When in passive mode, IIS asks for a port range for the FTP service. This is question that could be asked: Is it possible to use a single port instead of a port range for IIS FTP?


The short answer is “Yes” but there is a specific format you should enter the value in.



For using IIS FTP via a specific port, go to “FTP Firewall Support” module in IIS and enter the port number twice with a dash sign (-) between in the “Data Channel Port Range” field. Example: 6001-6001 to use port 6001. After this change, make sure to restart “Microsoft FTP Service” (Start > Run > services.msc).

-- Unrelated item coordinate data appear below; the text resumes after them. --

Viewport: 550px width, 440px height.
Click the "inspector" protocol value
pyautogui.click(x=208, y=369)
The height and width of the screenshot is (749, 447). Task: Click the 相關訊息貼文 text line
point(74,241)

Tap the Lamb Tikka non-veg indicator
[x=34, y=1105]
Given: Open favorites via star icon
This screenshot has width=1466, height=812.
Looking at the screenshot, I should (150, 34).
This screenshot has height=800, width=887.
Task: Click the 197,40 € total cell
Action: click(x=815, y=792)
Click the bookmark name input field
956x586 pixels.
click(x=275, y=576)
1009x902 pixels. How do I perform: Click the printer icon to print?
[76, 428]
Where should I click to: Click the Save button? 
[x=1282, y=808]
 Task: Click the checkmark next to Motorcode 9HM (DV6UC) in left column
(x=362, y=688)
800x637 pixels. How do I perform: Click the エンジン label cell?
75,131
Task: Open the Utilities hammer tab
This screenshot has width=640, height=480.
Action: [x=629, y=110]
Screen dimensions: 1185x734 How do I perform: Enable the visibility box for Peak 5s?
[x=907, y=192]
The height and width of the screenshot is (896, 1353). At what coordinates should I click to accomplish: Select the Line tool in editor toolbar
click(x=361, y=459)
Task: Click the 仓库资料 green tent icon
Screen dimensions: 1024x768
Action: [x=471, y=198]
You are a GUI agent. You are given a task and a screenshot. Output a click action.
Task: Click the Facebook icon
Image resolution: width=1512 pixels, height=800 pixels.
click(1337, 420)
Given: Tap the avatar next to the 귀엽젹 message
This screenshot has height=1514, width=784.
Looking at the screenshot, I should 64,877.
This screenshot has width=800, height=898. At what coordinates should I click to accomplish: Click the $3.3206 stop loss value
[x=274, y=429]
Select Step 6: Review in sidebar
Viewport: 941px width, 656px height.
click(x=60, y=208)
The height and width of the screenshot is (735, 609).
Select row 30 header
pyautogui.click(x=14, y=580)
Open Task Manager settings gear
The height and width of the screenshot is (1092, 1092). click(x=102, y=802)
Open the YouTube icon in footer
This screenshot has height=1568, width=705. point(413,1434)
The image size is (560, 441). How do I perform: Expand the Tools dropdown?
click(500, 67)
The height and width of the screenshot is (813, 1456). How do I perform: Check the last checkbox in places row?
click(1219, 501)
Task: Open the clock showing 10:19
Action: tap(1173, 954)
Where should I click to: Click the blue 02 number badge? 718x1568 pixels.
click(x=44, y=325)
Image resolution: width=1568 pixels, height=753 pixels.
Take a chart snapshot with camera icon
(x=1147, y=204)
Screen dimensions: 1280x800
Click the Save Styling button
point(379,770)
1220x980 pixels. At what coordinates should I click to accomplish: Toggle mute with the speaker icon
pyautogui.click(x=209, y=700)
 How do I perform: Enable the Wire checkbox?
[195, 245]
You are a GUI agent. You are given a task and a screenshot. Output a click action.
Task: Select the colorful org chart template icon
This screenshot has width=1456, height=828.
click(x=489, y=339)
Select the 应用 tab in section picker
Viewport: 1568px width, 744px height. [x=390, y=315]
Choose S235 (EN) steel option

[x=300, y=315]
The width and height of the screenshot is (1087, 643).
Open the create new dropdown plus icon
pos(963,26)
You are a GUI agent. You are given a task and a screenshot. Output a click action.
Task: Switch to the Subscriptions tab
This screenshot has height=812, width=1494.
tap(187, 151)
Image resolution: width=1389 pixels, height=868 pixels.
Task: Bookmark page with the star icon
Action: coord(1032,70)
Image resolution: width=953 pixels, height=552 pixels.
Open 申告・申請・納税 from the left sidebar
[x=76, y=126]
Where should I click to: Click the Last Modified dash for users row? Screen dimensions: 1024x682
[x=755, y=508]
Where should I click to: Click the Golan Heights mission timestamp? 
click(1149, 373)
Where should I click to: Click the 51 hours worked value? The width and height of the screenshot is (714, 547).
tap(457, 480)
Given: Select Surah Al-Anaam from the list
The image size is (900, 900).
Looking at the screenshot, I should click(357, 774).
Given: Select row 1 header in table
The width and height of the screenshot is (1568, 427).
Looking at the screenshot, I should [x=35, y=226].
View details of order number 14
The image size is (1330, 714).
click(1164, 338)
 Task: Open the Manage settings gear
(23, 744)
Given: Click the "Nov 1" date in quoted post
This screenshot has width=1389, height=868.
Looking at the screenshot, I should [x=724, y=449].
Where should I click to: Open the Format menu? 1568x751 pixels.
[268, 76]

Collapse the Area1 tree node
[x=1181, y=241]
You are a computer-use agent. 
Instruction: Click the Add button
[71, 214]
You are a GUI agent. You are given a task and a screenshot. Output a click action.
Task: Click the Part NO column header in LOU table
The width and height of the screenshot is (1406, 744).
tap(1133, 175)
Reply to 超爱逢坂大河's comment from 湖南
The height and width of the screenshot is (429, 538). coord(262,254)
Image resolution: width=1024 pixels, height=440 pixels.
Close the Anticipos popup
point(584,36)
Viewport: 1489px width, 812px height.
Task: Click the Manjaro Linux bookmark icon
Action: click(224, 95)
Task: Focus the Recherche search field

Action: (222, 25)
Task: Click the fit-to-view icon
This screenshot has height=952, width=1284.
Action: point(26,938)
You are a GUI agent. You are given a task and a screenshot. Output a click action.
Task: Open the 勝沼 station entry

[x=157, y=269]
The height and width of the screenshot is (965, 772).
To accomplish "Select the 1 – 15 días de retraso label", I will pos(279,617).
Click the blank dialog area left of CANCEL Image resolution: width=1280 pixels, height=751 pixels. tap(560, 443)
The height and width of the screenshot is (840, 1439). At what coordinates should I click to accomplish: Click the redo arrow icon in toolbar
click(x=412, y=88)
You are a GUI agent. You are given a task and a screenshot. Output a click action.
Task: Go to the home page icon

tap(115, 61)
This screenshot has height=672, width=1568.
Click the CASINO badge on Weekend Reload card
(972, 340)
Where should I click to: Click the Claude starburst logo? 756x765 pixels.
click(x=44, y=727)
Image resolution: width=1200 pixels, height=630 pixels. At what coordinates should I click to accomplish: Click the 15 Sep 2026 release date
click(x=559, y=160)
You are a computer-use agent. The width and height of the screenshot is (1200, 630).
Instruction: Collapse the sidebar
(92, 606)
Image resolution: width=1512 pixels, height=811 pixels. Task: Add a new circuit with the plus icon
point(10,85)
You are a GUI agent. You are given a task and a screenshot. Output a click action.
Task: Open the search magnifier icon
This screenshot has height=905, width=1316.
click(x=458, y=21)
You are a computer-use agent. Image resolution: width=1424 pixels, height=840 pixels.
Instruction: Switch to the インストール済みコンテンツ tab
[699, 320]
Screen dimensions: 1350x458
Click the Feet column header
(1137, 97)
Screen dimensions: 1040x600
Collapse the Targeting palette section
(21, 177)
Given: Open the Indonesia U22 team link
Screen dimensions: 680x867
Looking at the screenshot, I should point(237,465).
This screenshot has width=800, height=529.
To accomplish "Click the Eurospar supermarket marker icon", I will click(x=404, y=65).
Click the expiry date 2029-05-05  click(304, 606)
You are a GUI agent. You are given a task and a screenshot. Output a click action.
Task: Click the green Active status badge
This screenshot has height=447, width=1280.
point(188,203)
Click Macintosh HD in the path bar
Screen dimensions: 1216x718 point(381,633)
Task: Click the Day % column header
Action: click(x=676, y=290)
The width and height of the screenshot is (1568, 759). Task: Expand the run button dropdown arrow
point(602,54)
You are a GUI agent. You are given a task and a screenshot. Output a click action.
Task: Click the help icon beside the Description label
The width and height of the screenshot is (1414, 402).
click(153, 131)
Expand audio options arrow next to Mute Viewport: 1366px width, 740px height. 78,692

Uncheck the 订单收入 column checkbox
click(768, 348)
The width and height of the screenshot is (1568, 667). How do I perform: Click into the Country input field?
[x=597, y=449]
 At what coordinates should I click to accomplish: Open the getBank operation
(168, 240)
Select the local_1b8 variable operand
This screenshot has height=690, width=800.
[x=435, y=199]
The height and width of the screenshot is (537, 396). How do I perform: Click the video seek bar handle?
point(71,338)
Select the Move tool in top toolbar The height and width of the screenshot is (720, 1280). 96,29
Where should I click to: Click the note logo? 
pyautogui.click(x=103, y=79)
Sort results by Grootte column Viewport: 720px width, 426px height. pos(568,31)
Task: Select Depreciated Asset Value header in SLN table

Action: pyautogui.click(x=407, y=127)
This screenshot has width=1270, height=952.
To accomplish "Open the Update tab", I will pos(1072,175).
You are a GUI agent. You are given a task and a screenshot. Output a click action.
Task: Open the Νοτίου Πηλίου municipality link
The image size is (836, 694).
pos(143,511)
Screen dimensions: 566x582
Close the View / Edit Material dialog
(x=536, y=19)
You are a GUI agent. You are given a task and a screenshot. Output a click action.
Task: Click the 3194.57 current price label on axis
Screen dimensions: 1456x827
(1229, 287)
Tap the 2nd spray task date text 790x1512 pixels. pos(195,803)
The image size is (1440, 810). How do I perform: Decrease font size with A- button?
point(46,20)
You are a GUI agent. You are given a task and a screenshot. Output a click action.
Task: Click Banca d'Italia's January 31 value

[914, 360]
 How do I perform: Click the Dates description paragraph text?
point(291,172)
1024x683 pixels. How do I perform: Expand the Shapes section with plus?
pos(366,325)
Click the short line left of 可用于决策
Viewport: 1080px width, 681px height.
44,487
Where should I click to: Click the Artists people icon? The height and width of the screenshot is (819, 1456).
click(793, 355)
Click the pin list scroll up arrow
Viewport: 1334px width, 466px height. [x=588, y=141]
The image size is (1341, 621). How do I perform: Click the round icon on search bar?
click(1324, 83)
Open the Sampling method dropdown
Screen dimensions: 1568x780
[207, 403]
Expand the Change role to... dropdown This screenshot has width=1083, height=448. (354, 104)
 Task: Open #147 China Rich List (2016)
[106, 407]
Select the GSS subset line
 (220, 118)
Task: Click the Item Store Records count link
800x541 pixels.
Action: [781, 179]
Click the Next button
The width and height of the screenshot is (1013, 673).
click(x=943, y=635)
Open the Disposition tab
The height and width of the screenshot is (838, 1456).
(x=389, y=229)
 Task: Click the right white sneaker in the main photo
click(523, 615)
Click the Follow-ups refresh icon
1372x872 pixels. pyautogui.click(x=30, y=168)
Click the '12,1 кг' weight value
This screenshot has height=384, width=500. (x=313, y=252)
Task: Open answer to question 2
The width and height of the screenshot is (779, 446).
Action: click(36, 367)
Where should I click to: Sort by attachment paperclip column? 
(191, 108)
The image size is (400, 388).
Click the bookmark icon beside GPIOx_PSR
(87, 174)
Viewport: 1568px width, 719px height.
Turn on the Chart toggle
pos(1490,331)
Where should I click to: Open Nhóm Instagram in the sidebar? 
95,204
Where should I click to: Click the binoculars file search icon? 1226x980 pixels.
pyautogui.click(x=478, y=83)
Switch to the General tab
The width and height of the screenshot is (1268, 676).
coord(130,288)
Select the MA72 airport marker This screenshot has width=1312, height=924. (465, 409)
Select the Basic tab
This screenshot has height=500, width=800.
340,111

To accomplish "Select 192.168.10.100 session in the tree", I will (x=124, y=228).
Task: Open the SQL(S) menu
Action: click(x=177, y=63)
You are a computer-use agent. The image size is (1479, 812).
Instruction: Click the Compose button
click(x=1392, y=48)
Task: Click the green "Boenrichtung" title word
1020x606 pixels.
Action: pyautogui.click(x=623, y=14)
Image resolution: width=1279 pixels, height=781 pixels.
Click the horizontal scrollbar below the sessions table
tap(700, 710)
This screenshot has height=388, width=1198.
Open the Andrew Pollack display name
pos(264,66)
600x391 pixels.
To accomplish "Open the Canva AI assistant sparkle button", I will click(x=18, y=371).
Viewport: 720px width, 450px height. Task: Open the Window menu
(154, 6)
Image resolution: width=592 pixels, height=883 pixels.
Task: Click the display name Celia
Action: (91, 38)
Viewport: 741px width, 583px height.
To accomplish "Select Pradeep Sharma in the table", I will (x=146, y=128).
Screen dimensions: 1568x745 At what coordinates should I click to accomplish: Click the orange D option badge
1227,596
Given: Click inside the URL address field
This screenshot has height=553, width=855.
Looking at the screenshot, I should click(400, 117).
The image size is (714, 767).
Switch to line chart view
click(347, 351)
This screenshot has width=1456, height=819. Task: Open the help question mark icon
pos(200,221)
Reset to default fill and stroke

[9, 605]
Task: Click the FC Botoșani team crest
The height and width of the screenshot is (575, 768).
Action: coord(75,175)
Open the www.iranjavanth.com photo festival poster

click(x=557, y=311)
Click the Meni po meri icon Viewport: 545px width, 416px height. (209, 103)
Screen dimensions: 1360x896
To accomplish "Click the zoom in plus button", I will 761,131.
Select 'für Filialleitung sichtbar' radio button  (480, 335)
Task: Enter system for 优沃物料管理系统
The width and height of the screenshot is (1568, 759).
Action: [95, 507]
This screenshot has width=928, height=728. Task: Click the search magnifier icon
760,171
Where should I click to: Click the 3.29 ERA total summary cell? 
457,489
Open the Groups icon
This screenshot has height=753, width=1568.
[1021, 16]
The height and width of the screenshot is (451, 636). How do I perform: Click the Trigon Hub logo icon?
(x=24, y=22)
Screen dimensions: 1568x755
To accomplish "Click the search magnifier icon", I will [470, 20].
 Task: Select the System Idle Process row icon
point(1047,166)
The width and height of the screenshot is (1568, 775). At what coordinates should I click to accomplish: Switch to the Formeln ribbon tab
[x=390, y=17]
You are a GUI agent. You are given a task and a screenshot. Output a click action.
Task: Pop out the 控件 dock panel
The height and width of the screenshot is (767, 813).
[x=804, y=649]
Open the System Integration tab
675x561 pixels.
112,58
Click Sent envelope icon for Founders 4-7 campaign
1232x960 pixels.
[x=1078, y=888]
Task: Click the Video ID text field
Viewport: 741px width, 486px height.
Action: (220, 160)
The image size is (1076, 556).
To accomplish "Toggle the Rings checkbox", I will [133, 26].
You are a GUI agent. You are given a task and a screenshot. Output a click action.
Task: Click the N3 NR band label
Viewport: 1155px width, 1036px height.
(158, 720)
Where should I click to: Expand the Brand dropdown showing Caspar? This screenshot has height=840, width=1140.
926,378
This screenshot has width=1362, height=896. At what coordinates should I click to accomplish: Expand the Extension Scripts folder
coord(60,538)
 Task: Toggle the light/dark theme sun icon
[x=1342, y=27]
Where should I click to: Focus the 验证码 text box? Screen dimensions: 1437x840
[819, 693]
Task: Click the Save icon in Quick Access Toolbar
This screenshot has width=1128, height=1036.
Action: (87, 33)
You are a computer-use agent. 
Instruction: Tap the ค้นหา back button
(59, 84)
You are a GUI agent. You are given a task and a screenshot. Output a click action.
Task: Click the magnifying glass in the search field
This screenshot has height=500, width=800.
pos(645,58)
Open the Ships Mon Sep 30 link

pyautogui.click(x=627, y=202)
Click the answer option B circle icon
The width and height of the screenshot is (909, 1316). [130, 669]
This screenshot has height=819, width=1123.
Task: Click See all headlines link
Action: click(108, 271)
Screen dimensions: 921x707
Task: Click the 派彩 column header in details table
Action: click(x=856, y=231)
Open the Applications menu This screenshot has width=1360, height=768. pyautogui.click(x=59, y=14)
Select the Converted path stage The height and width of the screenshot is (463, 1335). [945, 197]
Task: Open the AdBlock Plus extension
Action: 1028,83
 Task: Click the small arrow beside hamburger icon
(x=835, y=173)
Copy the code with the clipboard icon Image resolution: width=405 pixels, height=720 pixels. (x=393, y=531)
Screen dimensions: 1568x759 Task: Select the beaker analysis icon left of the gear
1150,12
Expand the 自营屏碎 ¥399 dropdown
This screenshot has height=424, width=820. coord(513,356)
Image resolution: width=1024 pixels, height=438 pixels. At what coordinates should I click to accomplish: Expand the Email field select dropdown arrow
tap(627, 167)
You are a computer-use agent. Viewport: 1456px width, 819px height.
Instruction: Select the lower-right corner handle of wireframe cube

data-channel-port-range - Copy.PNG


As you see in the example above, it is technically possible to use IIS FTP over a single port. However, it is not recommended because using single port will limit the number of “Client IP – Client Port – Server Port” combinations. The FTP sessions are uniquely identified thanks to this combination. Using a single server port will result in having the same combination which may result in the concurrent FTP requests to be rejected.


Note: If the “Data Channel Port Range” field is grayed out, make sure that you are changing the server-level settings.



Connect to your FTP host via an FTP client to confirm that the FTP service uses only the assigned port. Then check the IIS logs in this folder: c:\inetpub\logs\LogFiles\FTPSVC2.




Note: For the unsecure FTP service, IIS doesn’t use the port you assigned. Instead, it uses a random port number in the range from 1025 through 65535. IIS uses the port you specified in “Data Channel Port Range” field only via secure FTP service.